The new standard will change the accounting for loyalty points which are earned by our customers. The Company’s loyalty reward programs allow members to utilize their rewards membership card to earn loyalty points that are redeemable for slot play and complimentaries such as food and beverages at our restaurants and products offered at our retail stores across the vast majority of the Company’s casino properties. The estimated liability for unredeemed points is currently accrued based on expected redemption rates and the estimated costs of the services or merchandise to be provided.  Under the new standard, the Company will use a deferred revenue model and defer revenue at the estimated fair value when the loyalty points are earned by our customers and recognize revenue when the loyalty points are deemed.  The deferred revenue liability is based on the estimated standalone selling price of the loyalty points earned after factoring in the likelihood of redemption.  The modification will result in a cumulative-effect adjustment to opening retained earnings, with an insignificant change to revenue on a go-forward basis. At the January 1, 2018 adoption date, we expect to record a reduction to the opening balance of retained earnings of approximately $11.4 million on a pre-tax basis, and an increase to accrued expenses. 

 

(2)

The new standard will change the accounting for promotional allowances.  The Company will no longer be permitted to report revenue for goods and services provided to customers for free as an inducement to gamble as gross revenue with a corresponding reduction in promotional allowances to arrive at net revenues.  Under the new standard, amounts will be recorded as a reduction to gaming revenues, and promotional allowances will no longer be netted on our consolidated statements of operations.  

 

Additionally, the Company has identified and implemented changes to its accounting policies and practices, business processes, and controls to support the new revenue recognition standard. The Company is continuing its assessment of potential changes to our disclosures under the new guidance internally and through following the AICPA Revenue Recognition Task for Gaming Entities.

 

In August 2016, the FASB issued ASU No. 2016-15, “Statement of Cash Flows (Topic 230): Clarification of Certain Cash Receipts and Cash Payments.”  The amendments are intended to address diversity in practice in how certain cash receipts and cash payments are presented and classified in the statement of cash flows.  The amendments provide guidance on the following specific cash flow issues: (a) debt prepayment or debt extinguishment costs; (b) settlement of zero-coupon debt instruments or other debt instruments with coupon interest rates that are insignificant in relation to the effective interest rate of the borrowing; (c) contingent consideration payments made after a business combination; (d) proceeds from the settlement of insurance claims; (e) proceeds from the settlement of corporate-owned life insurance policies, including bank-owned life insurance policies; (f) distributions received from equity method investees; (g) beneficial interest in securitization transactions; and (h) separately identifiable cash flows and application of the predominance principle.  The new guidance is effective for fiscal years, and for interim periods within those fiscal years, beginning after December 15, 2017.  The Company plans to adopt this new guidance on January 1, 2018 on a retrospective basis.
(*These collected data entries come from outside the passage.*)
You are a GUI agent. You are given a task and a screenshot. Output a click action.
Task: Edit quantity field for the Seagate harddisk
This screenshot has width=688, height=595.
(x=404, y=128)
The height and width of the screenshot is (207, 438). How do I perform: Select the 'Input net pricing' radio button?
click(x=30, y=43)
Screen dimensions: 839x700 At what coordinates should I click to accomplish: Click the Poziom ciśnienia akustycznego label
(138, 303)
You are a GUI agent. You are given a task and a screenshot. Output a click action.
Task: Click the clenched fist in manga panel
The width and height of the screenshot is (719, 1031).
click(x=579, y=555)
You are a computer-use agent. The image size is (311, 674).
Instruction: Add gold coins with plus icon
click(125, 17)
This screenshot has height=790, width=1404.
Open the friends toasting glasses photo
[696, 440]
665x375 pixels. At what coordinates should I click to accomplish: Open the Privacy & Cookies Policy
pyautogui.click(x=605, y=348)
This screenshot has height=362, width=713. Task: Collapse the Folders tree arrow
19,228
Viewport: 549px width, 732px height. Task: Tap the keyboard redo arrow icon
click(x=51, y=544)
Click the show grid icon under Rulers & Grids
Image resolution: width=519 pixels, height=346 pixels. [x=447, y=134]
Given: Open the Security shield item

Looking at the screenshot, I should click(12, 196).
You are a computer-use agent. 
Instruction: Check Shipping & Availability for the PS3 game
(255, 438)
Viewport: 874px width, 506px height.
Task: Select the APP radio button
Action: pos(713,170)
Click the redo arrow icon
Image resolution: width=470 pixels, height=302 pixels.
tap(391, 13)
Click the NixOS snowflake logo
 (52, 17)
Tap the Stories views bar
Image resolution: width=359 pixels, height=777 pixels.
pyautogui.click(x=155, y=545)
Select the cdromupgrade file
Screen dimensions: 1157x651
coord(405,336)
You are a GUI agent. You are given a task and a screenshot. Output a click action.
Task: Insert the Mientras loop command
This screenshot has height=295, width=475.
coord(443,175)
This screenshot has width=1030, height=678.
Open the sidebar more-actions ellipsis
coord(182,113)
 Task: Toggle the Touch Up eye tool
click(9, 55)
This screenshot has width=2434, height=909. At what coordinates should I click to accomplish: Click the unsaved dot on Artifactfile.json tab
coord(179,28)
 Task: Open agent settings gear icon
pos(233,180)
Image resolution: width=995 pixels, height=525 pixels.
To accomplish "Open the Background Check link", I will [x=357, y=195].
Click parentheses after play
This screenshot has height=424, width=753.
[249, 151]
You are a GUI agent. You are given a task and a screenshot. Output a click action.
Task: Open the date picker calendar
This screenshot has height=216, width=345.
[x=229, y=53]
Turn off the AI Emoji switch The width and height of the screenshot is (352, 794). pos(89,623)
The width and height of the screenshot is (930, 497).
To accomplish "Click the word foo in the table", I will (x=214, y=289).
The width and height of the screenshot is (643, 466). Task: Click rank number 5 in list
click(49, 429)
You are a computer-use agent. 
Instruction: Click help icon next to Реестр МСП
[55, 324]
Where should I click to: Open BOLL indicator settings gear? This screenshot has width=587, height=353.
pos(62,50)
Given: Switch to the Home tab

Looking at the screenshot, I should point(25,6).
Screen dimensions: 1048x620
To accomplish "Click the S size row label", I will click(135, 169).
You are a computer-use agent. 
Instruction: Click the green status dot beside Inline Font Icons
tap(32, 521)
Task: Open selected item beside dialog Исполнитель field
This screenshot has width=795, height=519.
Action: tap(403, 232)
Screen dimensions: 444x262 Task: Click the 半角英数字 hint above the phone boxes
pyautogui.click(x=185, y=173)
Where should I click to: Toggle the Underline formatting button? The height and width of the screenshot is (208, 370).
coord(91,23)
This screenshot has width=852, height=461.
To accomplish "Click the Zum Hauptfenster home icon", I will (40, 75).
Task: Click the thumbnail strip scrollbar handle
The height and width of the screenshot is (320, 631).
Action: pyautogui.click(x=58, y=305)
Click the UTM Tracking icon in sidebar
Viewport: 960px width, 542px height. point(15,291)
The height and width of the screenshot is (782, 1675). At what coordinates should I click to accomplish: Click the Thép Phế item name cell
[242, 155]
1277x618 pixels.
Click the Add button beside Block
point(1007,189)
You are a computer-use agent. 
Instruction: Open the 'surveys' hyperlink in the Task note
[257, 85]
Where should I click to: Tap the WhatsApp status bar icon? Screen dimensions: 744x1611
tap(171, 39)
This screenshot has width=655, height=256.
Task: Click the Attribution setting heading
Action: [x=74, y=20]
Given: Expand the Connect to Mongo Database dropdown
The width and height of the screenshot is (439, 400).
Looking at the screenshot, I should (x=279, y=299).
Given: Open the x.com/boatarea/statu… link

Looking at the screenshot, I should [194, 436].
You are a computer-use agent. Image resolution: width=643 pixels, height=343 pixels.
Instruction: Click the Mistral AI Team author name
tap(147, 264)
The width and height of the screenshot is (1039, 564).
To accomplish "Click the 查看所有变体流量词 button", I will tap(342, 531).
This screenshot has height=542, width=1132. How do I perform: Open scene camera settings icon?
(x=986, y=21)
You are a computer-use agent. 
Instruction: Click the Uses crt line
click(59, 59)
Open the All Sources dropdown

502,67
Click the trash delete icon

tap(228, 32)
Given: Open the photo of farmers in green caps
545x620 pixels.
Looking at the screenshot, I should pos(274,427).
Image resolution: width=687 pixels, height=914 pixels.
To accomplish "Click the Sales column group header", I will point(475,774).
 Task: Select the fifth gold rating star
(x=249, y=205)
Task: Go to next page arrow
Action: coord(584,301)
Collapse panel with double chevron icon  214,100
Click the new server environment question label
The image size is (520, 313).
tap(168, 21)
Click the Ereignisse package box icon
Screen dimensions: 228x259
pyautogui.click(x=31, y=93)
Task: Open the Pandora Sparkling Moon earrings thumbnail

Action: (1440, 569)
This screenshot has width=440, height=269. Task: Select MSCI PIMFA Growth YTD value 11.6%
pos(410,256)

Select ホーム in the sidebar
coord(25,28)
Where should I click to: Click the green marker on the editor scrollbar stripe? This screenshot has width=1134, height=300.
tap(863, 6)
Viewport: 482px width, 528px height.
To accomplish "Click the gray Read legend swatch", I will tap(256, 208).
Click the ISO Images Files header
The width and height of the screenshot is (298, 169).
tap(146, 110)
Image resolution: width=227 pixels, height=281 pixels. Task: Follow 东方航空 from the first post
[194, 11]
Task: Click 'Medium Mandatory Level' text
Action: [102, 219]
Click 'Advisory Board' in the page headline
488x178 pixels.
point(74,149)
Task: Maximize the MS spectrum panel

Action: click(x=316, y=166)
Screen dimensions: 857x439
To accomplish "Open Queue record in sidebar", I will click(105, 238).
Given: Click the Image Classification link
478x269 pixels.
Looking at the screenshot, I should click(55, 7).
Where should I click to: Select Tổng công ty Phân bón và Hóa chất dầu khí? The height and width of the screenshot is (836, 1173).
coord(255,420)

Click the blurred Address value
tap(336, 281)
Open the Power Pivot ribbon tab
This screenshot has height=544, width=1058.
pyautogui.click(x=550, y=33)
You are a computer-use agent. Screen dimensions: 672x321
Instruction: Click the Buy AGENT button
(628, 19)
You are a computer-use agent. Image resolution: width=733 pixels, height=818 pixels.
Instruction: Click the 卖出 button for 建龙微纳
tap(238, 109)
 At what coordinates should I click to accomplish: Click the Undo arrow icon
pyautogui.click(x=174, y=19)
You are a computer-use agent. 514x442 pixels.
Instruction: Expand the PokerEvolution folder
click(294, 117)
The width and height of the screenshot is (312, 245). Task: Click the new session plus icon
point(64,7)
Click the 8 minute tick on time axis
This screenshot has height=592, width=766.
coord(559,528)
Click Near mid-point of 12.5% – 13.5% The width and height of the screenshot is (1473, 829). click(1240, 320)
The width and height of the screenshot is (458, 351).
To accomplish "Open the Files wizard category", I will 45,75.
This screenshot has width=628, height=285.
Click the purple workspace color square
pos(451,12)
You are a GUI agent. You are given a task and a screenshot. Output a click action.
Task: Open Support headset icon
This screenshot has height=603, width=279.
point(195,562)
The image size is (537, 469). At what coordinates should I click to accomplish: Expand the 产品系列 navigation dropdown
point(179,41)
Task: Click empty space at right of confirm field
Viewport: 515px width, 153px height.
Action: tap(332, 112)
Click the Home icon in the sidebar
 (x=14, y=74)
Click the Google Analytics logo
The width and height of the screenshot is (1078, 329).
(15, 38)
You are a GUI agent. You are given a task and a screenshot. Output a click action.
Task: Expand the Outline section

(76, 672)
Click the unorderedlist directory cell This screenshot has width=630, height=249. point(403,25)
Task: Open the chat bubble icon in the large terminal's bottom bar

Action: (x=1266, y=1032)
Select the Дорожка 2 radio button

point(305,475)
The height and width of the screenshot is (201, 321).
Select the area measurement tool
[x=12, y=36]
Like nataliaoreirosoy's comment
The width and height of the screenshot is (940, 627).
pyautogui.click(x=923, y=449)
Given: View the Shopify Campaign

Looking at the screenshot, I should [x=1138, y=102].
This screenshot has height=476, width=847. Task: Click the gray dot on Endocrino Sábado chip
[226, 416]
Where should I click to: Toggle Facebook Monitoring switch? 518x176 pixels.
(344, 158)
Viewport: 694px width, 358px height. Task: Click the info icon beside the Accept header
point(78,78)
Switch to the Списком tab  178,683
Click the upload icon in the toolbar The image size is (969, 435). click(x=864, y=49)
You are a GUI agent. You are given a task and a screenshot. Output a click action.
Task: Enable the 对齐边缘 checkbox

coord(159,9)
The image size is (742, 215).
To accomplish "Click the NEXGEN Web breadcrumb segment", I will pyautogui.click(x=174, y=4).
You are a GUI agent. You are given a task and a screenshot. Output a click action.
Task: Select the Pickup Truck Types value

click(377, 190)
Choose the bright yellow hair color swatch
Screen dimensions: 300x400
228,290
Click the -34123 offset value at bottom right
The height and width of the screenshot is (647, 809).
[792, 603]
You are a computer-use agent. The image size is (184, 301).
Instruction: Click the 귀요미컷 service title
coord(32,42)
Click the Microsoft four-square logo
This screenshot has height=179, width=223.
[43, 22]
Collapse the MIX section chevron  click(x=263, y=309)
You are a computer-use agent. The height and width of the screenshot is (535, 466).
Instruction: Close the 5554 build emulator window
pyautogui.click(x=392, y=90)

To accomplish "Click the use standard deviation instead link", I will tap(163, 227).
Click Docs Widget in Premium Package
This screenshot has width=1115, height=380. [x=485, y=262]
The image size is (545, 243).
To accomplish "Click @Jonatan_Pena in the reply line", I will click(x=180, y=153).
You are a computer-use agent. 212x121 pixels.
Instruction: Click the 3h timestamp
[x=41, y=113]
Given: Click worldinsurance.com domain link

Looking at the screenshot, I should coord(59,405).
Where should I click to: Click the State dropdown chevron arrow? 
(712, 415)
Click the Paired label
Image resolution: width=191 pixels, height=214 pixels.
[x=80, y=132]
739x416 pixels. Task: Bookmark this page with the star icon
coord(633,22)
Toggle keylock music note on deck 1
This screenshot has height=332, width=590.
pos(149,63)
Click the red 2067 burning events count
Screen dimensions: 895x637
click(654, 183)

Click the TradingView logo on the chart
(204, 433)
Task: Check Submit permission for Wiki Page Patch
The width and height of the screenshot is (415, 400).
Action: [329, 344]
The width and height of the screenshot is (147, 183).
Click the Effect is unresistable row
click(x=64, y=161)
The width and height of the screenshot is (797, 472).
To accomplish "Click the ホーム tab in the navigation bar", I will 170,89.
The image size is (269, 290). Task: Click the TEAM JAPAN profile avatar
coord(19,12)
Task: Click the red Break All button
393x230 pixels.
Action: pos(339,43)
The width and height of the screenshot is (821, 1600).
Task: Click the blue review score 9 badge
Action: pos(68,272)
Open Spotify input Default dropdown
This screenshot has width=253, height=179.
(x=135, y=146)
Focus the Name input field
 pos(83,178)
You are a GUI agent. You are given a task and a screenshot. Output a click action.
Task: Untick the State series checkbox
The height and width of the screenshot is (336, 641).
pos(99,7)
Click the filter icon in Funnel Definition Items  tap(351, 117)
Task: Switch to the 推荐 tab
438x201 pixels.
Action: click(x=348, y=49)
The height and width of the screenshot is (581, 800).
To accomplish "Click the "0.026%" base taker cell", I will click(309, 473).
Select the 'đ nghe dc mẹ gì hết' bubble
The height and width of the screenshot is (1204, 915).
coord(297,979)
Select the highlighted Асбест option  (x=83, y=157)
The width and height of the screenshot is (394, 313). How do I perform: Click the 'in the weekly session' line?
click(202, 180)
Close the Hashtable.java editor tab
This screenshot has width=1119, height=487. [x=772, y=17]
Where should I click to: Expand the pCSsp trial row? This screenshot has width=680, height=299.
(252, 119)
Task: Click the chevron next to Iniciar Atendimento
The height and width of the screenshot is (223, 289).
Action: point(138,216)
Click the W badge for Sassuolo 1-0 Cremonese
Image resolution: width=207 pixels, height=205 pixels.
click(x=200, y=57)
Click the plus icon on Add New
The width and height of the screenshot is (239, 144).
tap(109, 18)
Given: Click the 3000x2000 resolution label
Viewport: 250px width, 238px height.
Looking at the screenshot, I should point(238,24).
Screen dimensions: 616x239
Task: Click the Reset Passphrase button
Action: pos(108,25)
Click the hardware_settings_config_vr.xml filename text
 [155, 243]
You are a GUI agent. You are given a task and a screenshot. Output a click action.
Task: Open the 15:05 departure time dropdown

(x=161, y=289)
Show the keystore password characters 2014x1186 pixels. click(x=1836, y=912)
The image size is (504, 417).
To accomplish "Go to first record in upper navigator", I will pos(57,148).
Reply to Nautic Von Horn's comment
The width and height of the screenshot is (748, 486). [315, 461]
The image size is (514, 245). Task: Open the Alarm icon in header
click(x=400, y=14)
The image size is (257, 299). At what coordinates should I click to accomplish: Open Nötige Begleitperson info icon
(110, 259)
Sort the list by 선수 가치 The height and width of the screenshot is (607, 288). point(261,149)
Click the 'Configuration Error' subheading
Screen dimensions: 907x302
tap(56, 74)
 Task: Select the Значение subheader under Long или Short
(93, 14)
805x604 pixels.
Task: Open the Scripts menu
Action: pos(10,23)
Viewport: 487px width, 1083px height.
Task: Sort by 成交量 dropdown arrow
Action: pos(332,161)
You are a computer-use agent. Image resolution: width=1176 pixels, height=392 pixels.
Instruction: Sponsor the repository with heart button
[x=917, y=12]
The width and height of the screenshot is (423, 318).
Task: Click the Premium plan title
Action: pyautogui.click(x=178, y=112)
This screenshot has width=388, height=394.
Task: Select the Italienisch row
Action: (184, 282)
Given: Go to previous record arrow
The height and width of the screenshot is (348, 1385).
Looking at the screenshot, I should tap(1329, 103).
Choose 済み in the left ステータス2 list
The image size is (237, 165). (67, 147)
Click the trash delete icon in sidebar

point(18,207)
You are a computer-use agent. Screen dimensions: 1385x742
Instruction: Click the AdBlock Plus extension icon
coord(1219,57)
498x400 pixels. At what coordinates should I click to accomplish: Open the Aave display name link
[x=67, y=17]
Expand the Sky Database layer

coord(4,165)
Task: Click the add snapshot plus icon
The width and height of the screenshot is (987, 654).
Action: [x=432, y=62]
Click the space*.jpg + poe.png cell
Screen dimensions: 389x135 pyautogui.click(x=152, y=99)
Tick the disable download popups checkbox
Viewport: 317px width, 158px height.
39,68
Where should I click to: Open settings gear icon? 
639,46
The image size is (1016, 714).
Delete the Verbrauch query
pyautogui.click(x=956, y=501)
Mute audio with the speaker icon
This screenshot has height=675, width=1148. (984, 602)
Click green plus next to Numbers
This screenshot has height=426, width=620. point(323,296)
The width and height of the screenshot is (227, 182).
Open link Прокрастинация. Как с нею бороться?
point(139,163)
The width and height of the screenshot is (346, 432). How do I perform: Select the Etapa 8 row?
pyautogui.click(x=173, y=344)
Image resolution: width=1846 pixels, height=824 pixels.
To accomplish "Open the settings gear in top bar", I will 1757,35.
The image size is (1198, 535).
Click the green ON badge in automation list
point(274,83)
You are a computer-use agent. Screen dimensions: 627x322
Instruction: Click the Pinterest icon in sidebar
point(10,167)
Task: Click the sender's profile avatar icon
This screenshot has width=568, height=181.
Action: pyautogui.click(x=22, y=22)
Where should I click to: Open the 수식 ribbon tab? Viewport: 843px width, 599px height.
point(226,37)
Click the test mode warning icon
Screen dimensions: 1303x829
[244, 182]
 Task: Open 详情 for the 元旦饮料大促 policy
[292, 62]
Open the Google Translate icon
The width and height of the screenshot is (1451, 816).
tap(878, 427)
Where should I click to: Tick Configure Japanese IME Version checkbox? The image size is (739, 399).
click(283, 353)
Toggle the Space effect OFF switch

The Company does not expect the adoption to have a material impact on our consolidated financial statements.

 

In October 2016, the FASB issued ASU No. 2016-16, “Income Taxes (Topic 740): Intra-Entity Transfers of Assets Other Than Inventory.” The new guidance requires that entities recognize the income tax consequences of an intra-entity transfer of an asset other than inventory when the transfer occurs, rather than when the asset is sold to an outside party. The new guidance is effective for fiscal years, and for interim periods within those fiscal years, beginning after December 15, 2017. The new guidance requires adoption on a modified retrospective basis through a cumulative-effect adjustment directly to retained earnings as of the beginning of the period of adoption.  The Company does not expect the adoption to have a material impact on our consolidated financial statements.

 

In January 2017, the FASB issued ASU No. 2017-01, “Business Combinations (Topic 805): Clarifying the Definition of a Business,” in an effort to clarify the definition of a business with the objective of adding guidance to assist entities with evaluating whether transactions should be accounted for as acquisitions (or disposals) of assets or businesses. The new guidance is effective for fiscal years, and for interim periods within those fiscal years, beginning after December 15, 2017 and will be adopted on a prospective basis.

 

In May 2017, the FASB issued ASU No. 2017-09, “Compensation – Stock Compensation (Topic 718): Scope of Modification Accounting”, which clarifies when changes to the terms or conditions of a share-based payment award must be accounted for as a modification. The new guidance requires the application of modification accounting if the value, vesting conditions or classification of the award changes. The new guidance is effective for fiscal years, and for interim periods within those fiscal years, beginning after December 15, 2017 and will be adopted on a prospective basis.

 

New Accounting Pronouncements to be Implemented in fiscal year 2019

 

In February 2016, the FASB issued ASU No. 2016-02, “Leases (Topic 842),” which will require, among other items, lessees to recognize a right-of-use asset and a lease liability for most leases. Extensive quantitative and qualitative disclosures, including significant judgments made by management, will be required to provide greater insight into the extent of expenses recognized and expected to be recognized from existing contracts. The accounting applied by a lessor is largely unchanged from that applied under the current standard. The standard must be adopted using a modified retrospective transition approach and provides for certain practical expedients. In January 2018, the FASB issued ASU No. 2018-1, “Leases (Topic 842): Land Easement Practical Expedient for Transition to Topic 842,” that provides an optional transitional practical expedient regarding land easements. The new guidance is effective for fiscal years, and for interim periods within those fiscal years, beginning after December 15, 2018, with early adoption permitted.   Management has not yet completed its assessment of the impact of the new standard on the Company’s consolidated financial statements, however, the Company has numerous operating leases which, under the new standard, will need to be reported as an asset and a liability on our consolidated balance sheet.  The precise amount of this asset and liability will be determined based on the leases that exist at the Company on the date of adoption. The adoption of this standard is expected to have a material impact on our consolidated financial statements as the Company has significant operating lease commitments that are off-balance sheet in accordance with current U.S. GAAP.